Referencje składane w przetargu mają potwierdzać należyte wykonanie zamówienia. Nie muszą wskazywać szczegółowych informacji, takich jak termin realizacji czy wartość kontraktu. Te dane może wskazać już sam wykonawca w składanym przez siebie wykazie – uznała Krajowa Izba Odwoławcza.
Wyrok dotyczy przetargu na gospodarkę odpadami komunalnymi w gminie Myszków (woj. śląskie). Przy jego rozstrzyganiu nie obyło się bez problemów. Firma, której ofertę wybrano jako najkorzystniejszą, ostatecznie zrezygnowała z realizacji tego zamówienia. Z kolei oferta drugiego w kolejności konsorcjum została oprotestowana przez konkurencję. Jednym z zarzutów podniesionych w odwołaniu złożonym do Krajowej Izby Odwoławczej było niewykazanie wymaganego doświadczenia. W przetargu tym mogły wystartować jedynie firmy, które realizowały usługi odbioru i zagospodarowania odpadów komunalnych o łącznej wartości co najmniej 1,5 mln zł. W odwołaniu podkreślono, że z referencji nie wynikają ani wartość kontraktu, ani termin jego realizacji, co jego zdaniem dyskwalifikuje ten dokument.

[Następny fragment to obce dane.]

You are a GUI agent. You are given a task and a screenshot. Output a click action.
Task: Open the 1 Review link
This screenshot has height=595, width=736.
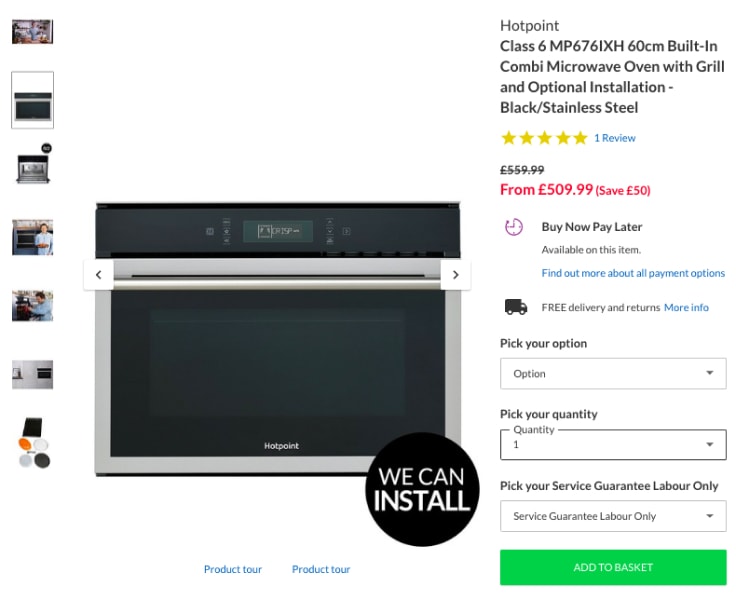click(x=615, y=138)
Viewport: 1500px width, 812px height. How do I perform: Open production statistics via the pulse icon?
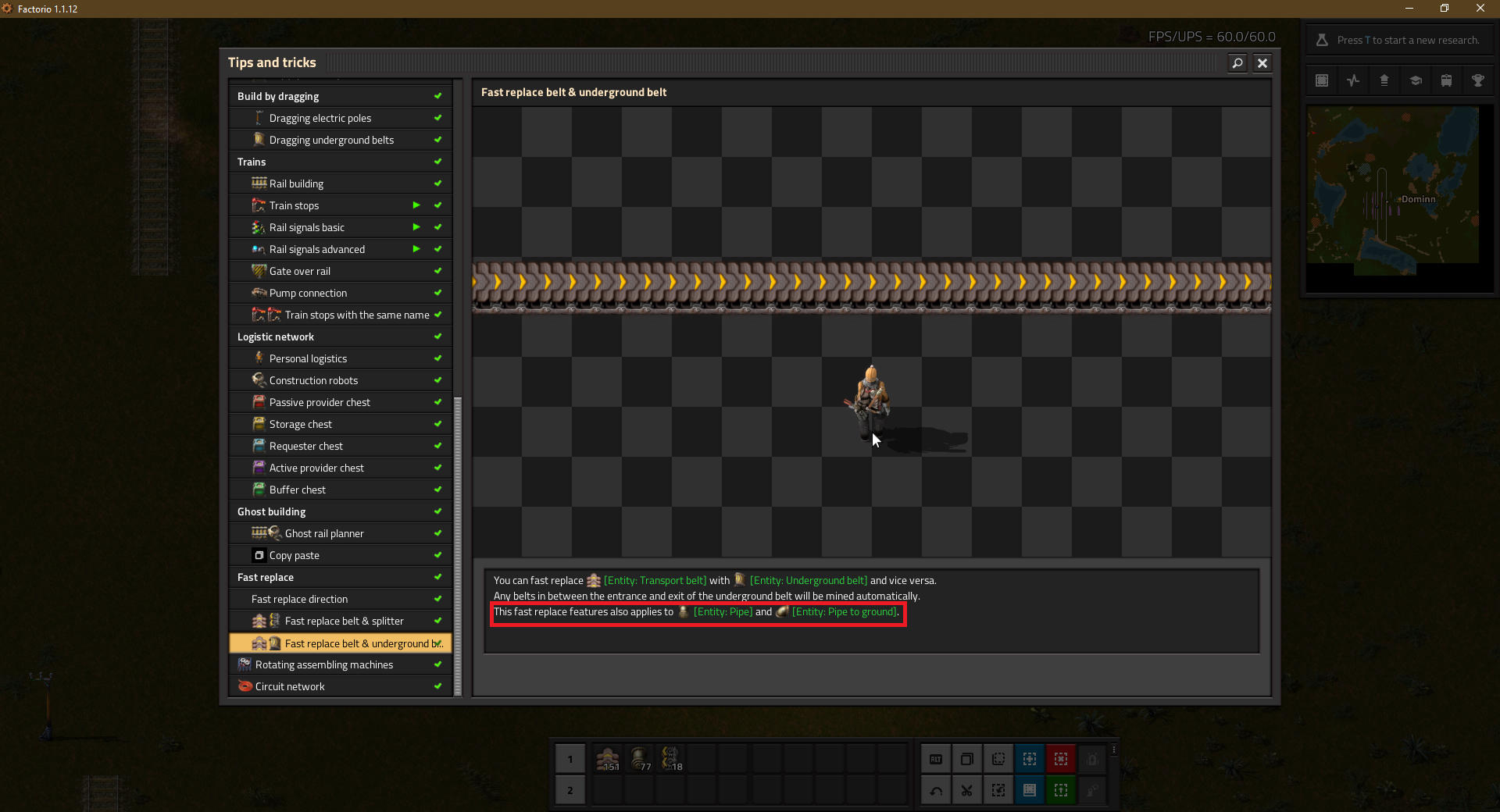(x=1353, y=80)
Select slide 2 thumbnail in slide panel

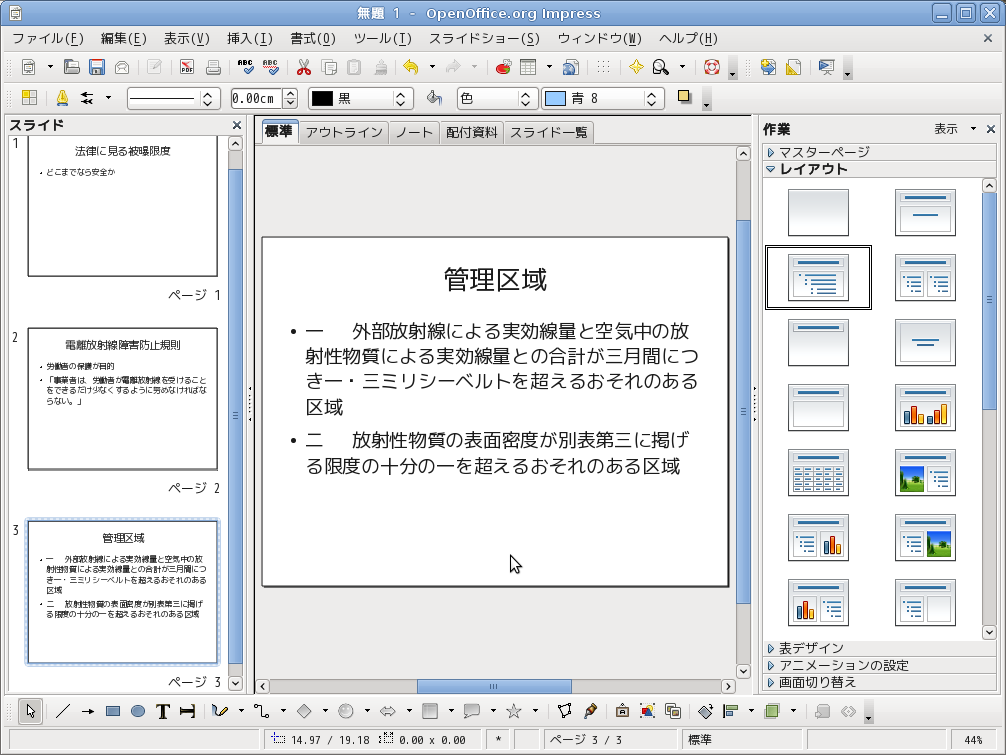tap(122, 398)
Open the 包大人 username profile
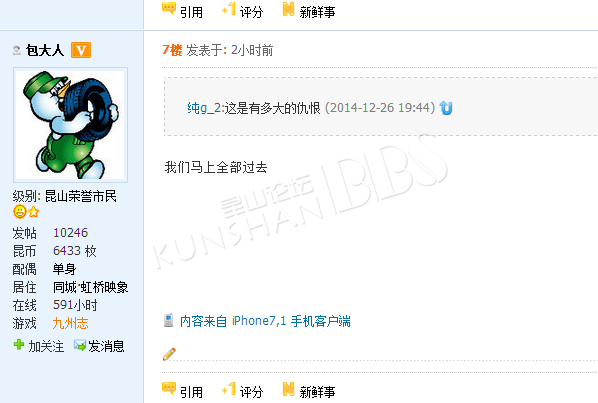 (45, 50)
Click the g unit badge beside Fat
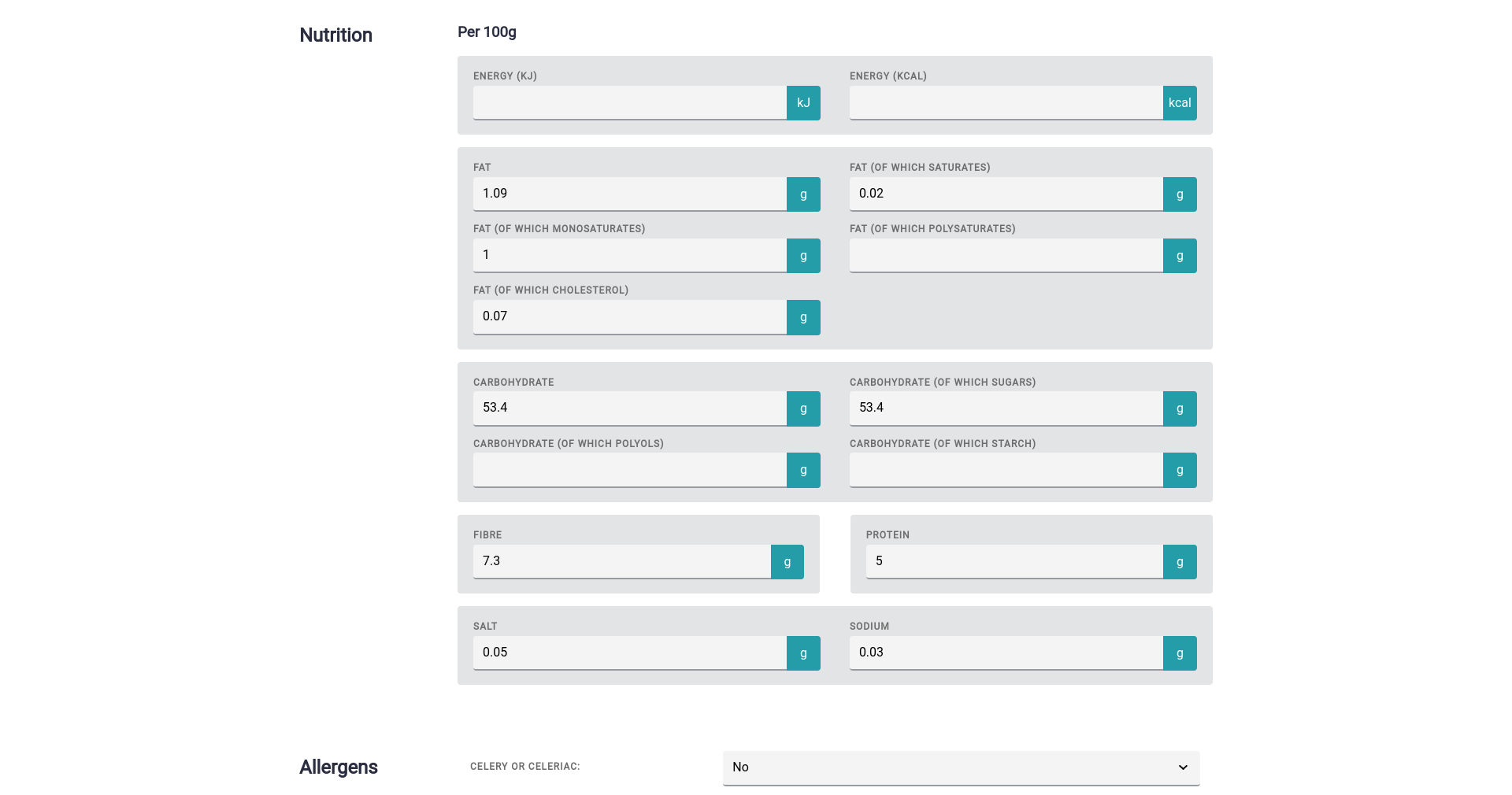1512x795 pixels. 803,194
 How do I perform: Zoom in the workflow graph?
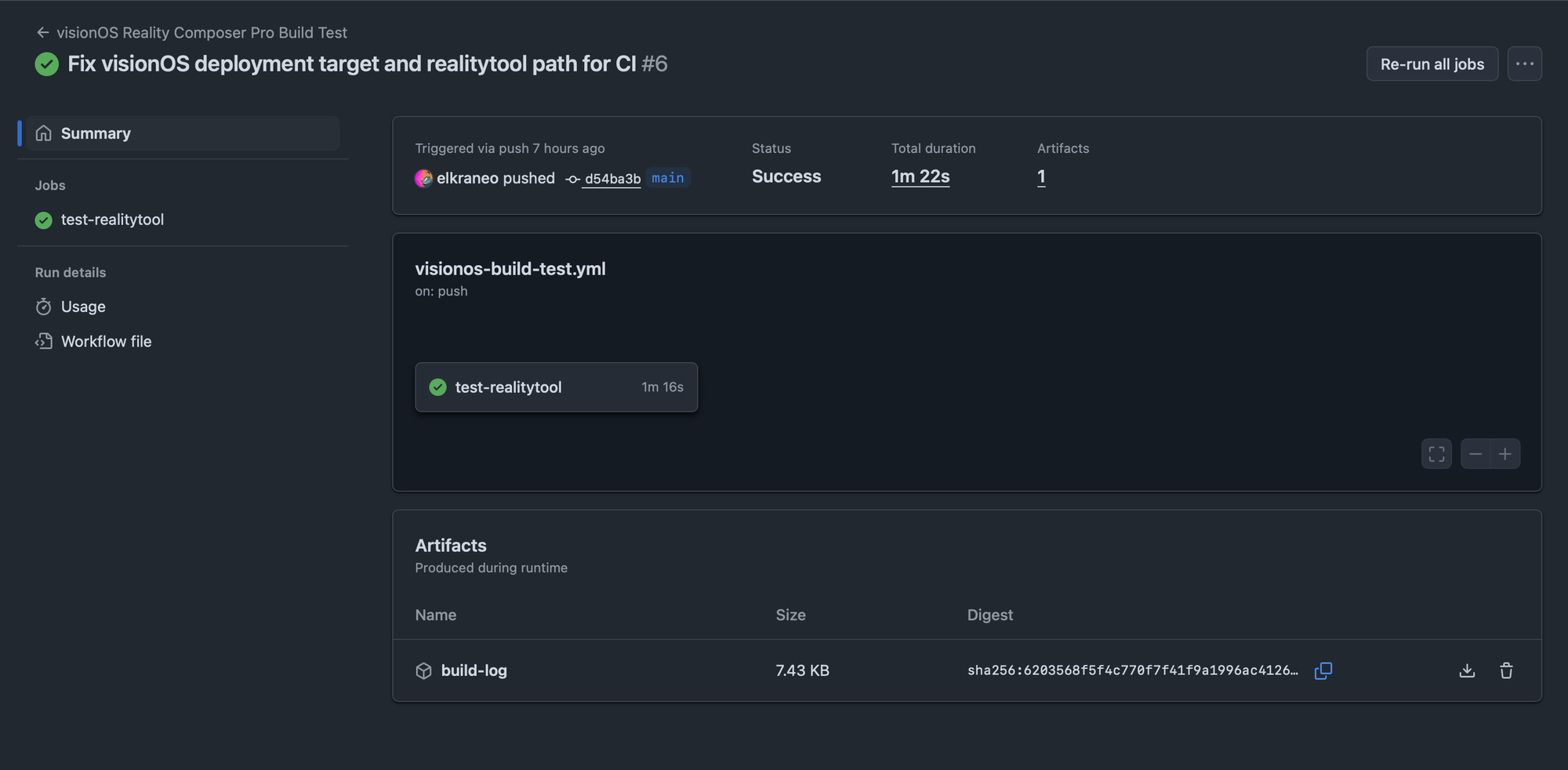point(1505,454)
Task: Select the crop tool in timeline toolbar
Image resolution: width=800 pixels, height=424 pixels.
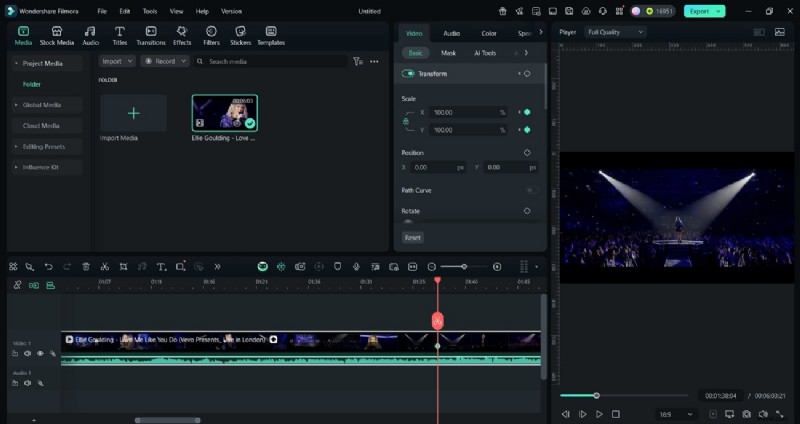Action: [x=123, y=267]
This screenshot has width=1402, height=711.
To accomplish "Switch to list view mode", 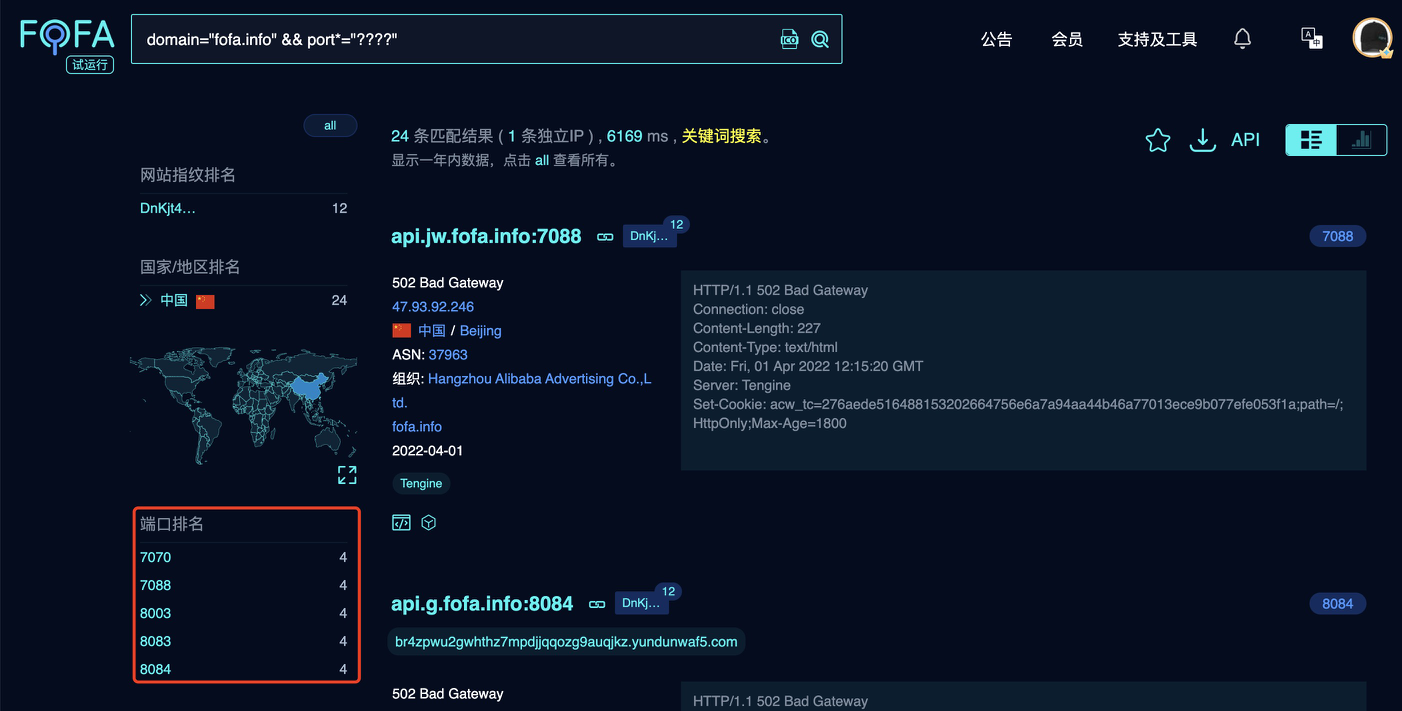I will tap(1311, 140).
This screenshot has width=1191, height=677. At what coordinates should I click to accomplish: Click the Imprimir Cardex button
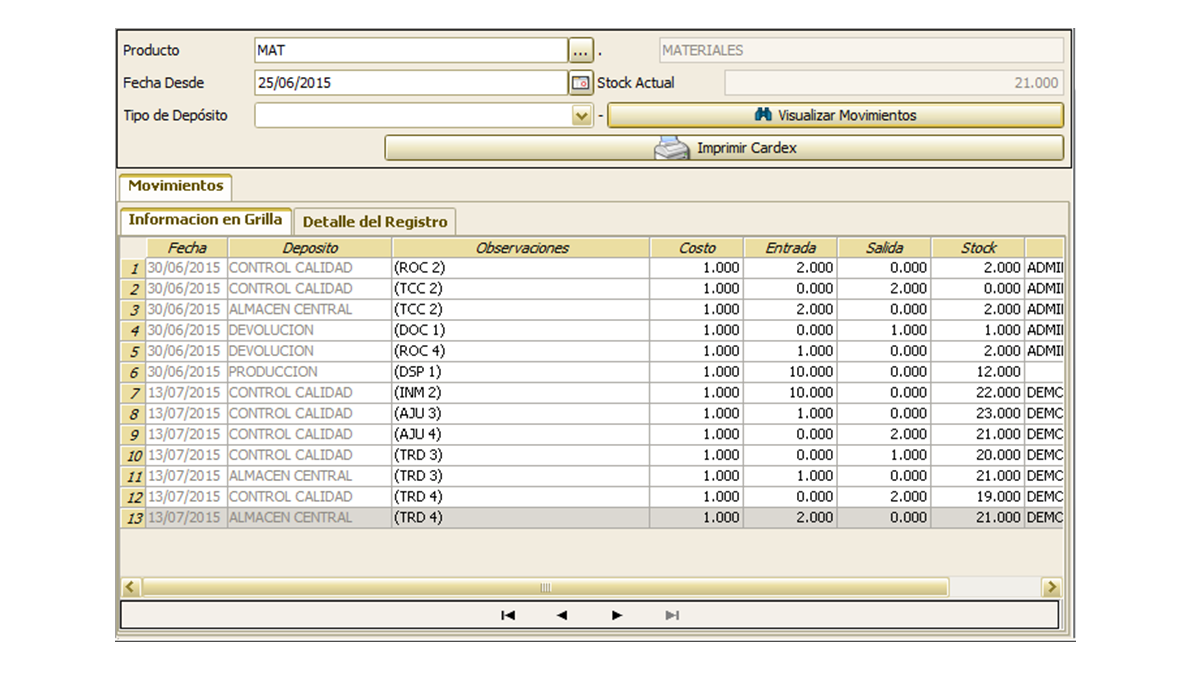pyautogui.click(x=724, y=148)
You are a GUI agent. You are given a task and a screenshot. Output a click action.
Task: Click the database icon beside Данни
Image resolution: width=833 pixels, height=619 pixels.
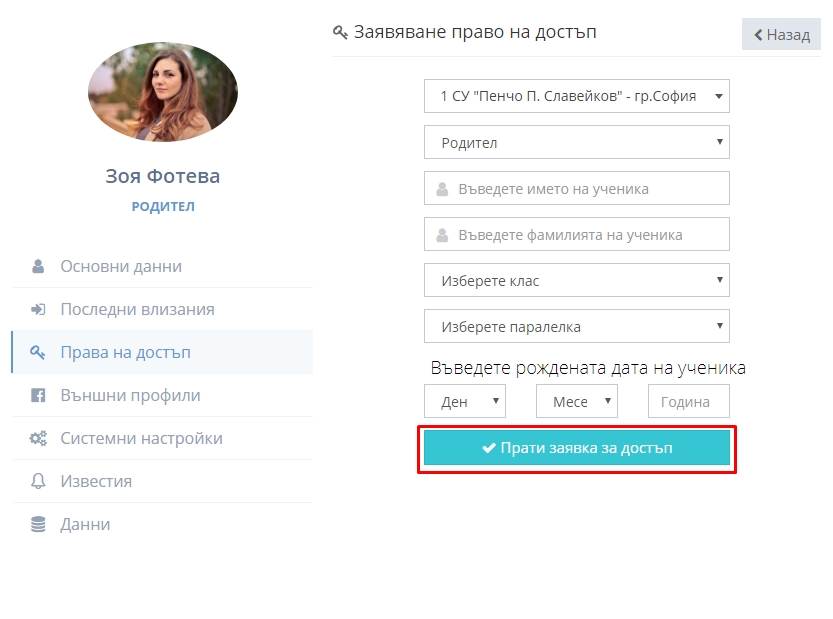coord(38,524)
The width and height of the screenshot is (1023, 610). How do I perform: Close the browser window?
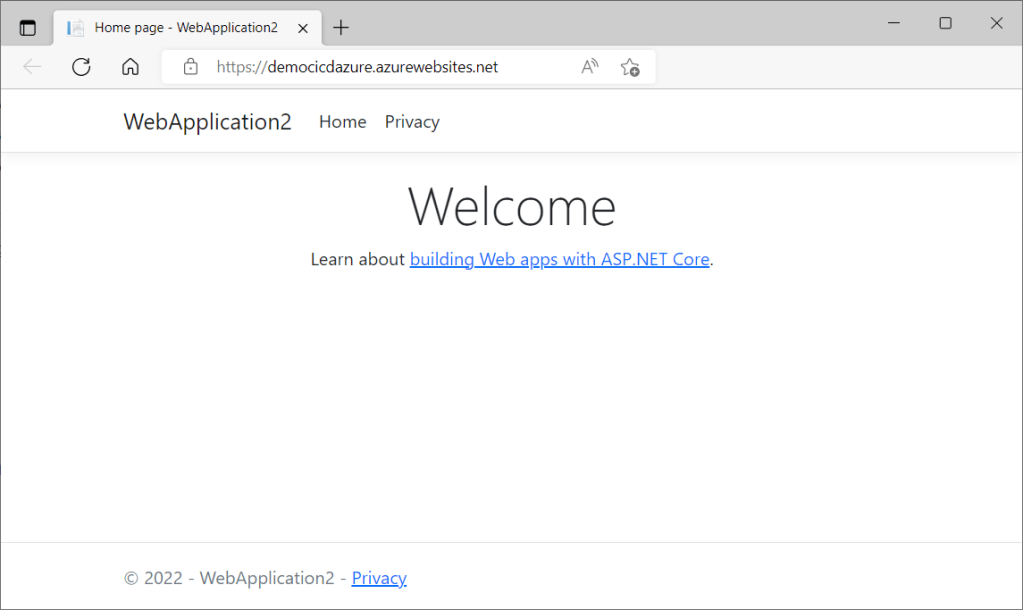tap(996, 24)
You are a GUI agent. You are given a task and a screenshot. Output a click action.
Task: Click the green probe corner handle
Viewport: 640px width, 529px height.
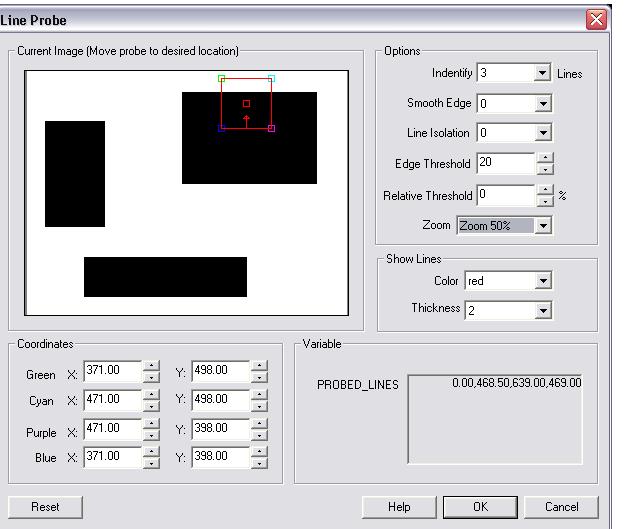tap(222, 78)
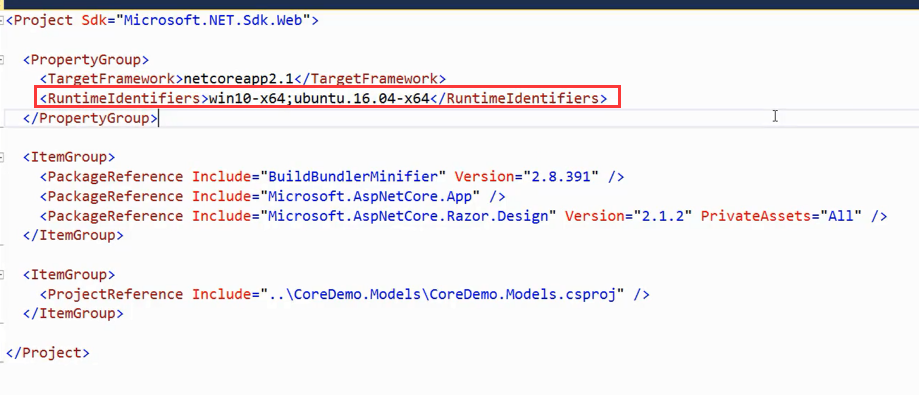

Skład orzekający nie podzielił tego argumentu. Zwrócił uwagę, że referencje wystawia zamawiający, a sam wykonawca nie ma wpływu na ich treść.
„Nie można żądać od wykonawcy, aby z dokumentów sporządzanych przez osoby trzecie – w tym przypadku z referencji – wynikało coś więcej poza potwierdzeniem należytego wykonania zamówienia. Szczegółowe informacje mają wynikać z oświadczenia wykonawcy, którym jest stosowny wykaz i zawarte w nim informacje, nie zaś referencje. Referencje mogą mieć charakter ogólny i potwierdzać należyte wykonanie zamówienia, gdyż taki jest cel ww. dokumentu w postępowaniu o udzielenie zamówienia. Zatem szczegółowe informacje (polegające na wskazaniu terminu realizacji, zakresu zamówienia) potwierdza składany przez wykonawcę wykaz, nie zaś referencja, której celem jest wykazanie należytego wykonania zamówienia” – podkreślono w uzasadnieniu wyroku.
W tym samym odwołaniu firma zarzuciła zamawiającemu, że ten nie wykluczył konsorcjum, choć to wprowadziło go w błąd. Chodziło o to, że jednolity europejski dokument zamówienia (JEDZ) był opatrzony inną datą niż uwierzytelniający go podpis elektroniczny. Zdaniem KIO w takich sytuacjach decyduje data złożenia e-podpisu.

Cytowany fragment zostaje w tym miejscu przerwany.